If a record holds a picture, leave the picture out; return everything else exactly.

━━━━

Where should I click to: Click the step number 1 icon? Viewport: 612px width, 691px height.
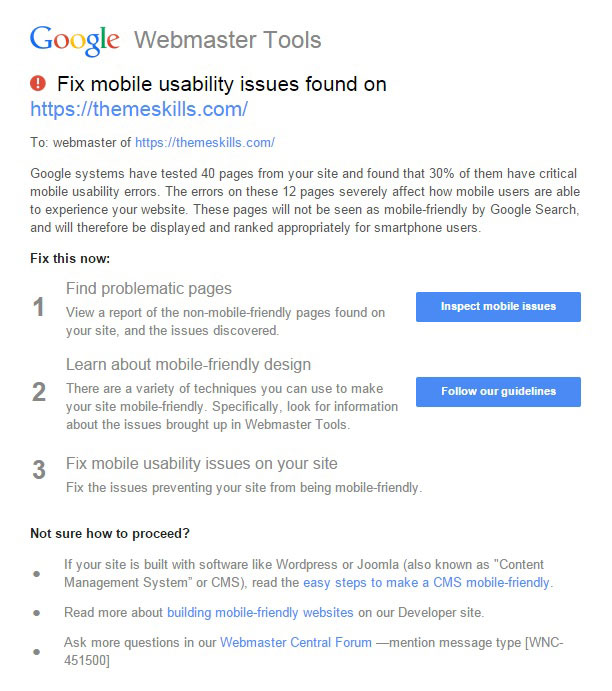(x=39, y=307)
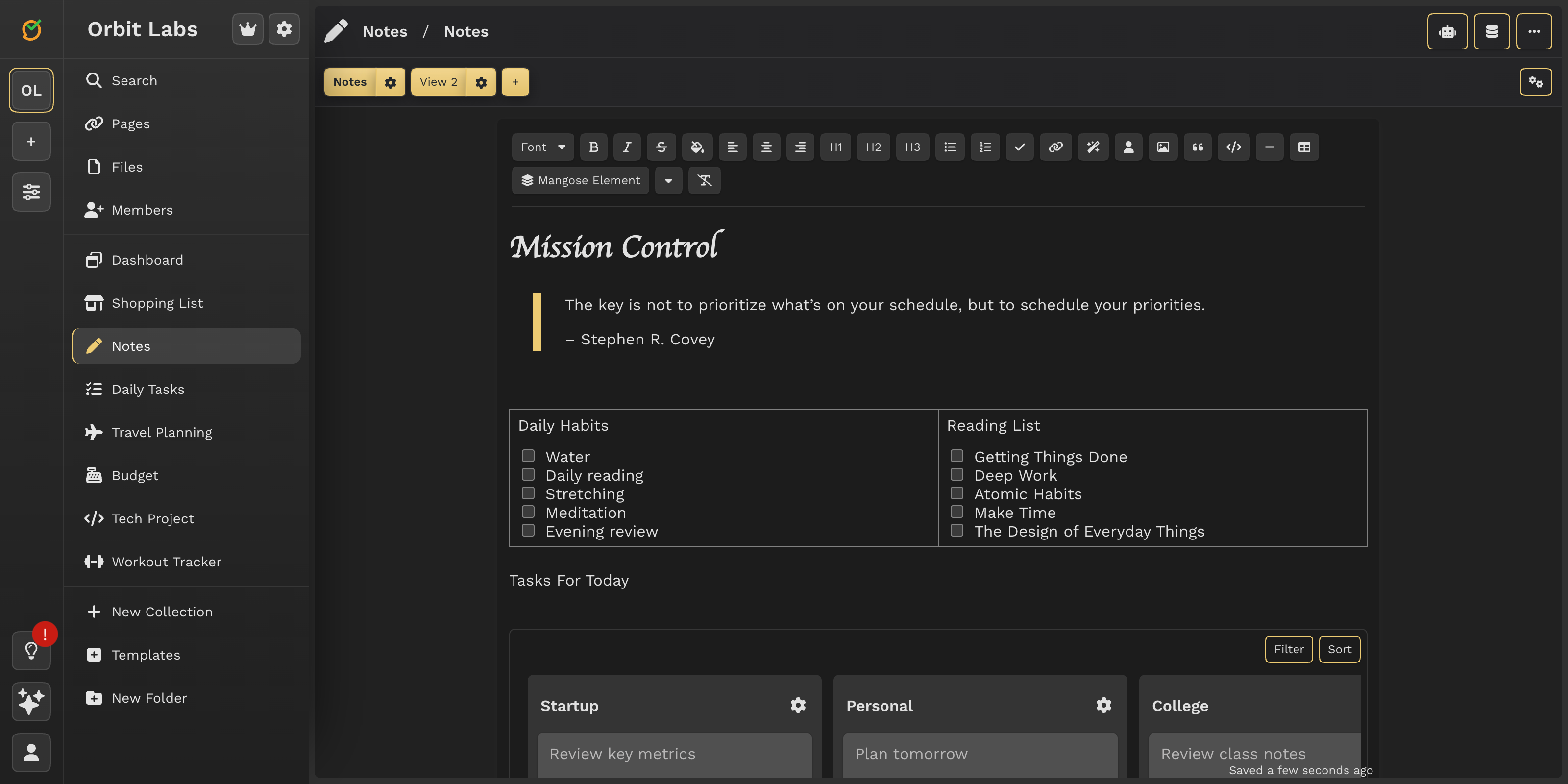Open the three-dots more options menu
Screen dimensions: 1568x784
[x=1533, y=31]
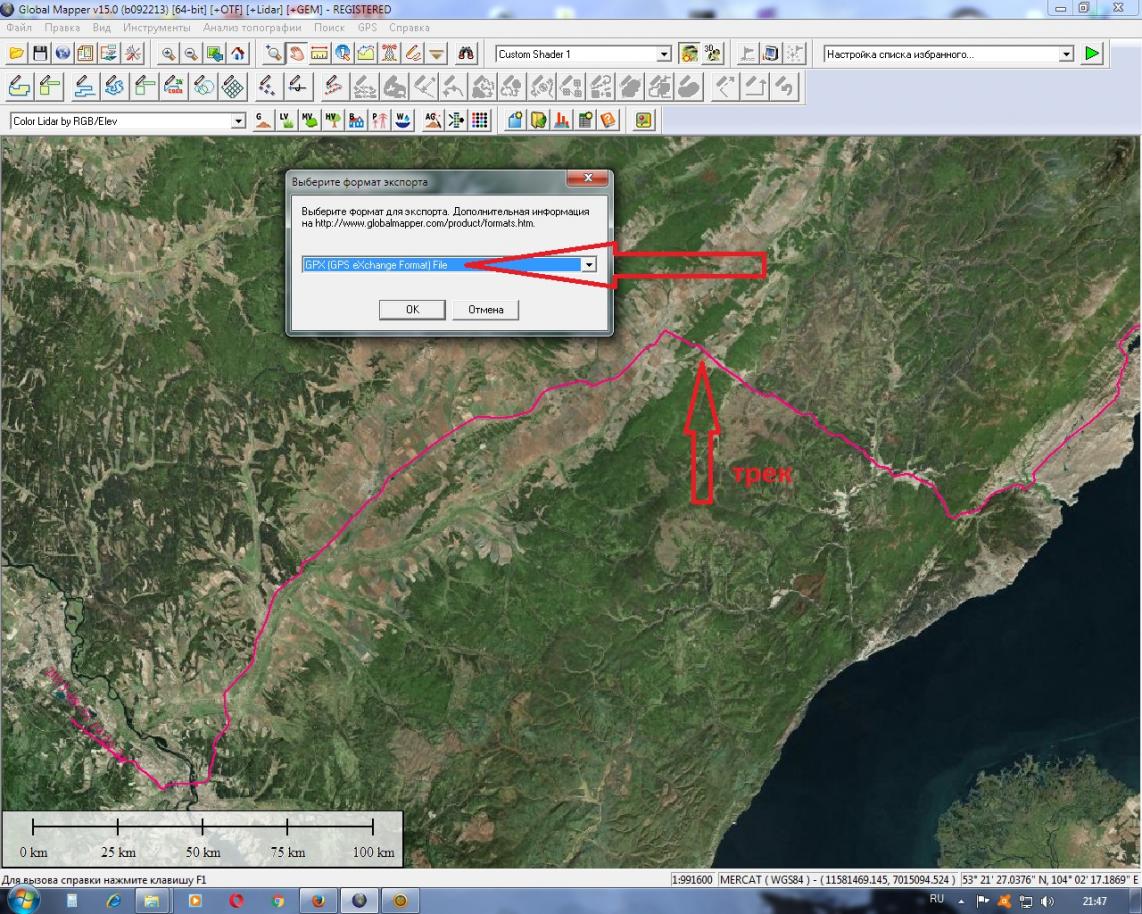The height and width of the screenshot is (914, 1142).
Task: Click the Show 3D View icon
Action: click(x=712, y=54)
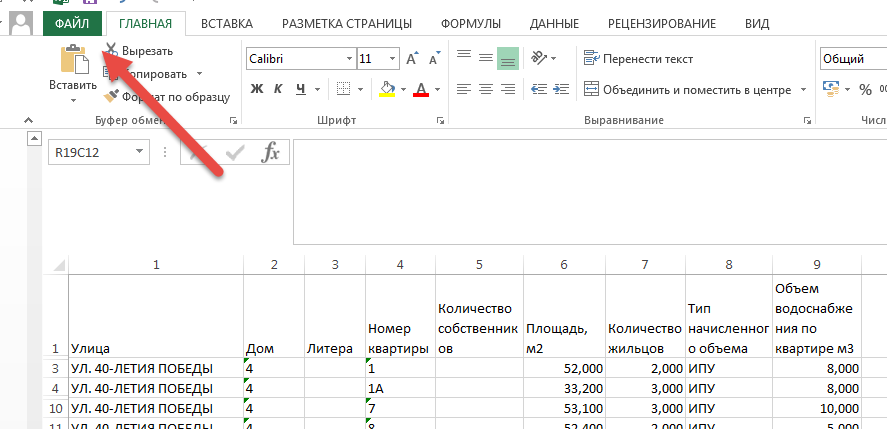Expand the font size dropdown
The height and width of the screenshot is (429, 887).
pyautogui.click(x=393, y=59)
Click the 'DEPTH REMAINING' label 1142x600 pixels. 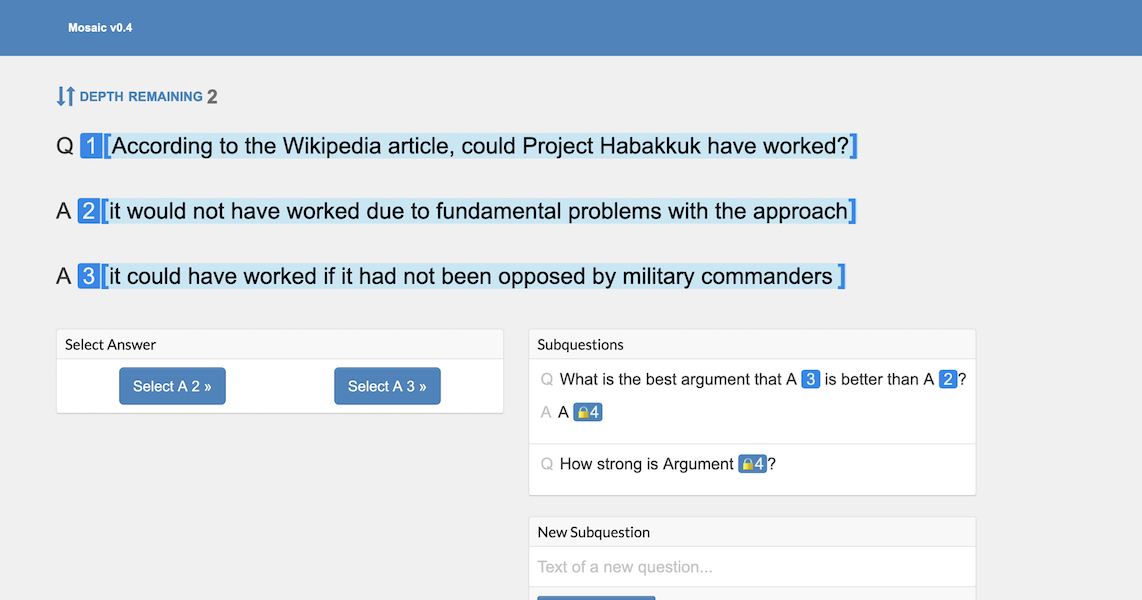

━━━━

Final answer:
Where should I click to: Click the step number 1 icon? Viewport: 612px width, 691px height.
(x=39, y=307)
Open the three-dots more options menu
Screen dimensions: 1568x784
[x=1533, y=31]
The height and width of the screenshot is (914, 1142).
Task: Click the Show 3D View icon
Action: click(x=712, y=54)
Expand the font size dropdown
The height and width of the screenshot is (429, 887).
pyautogui.click(x=393, y=59)
Click the 'DEPTH REMAINING' label 1142x600 pixels. 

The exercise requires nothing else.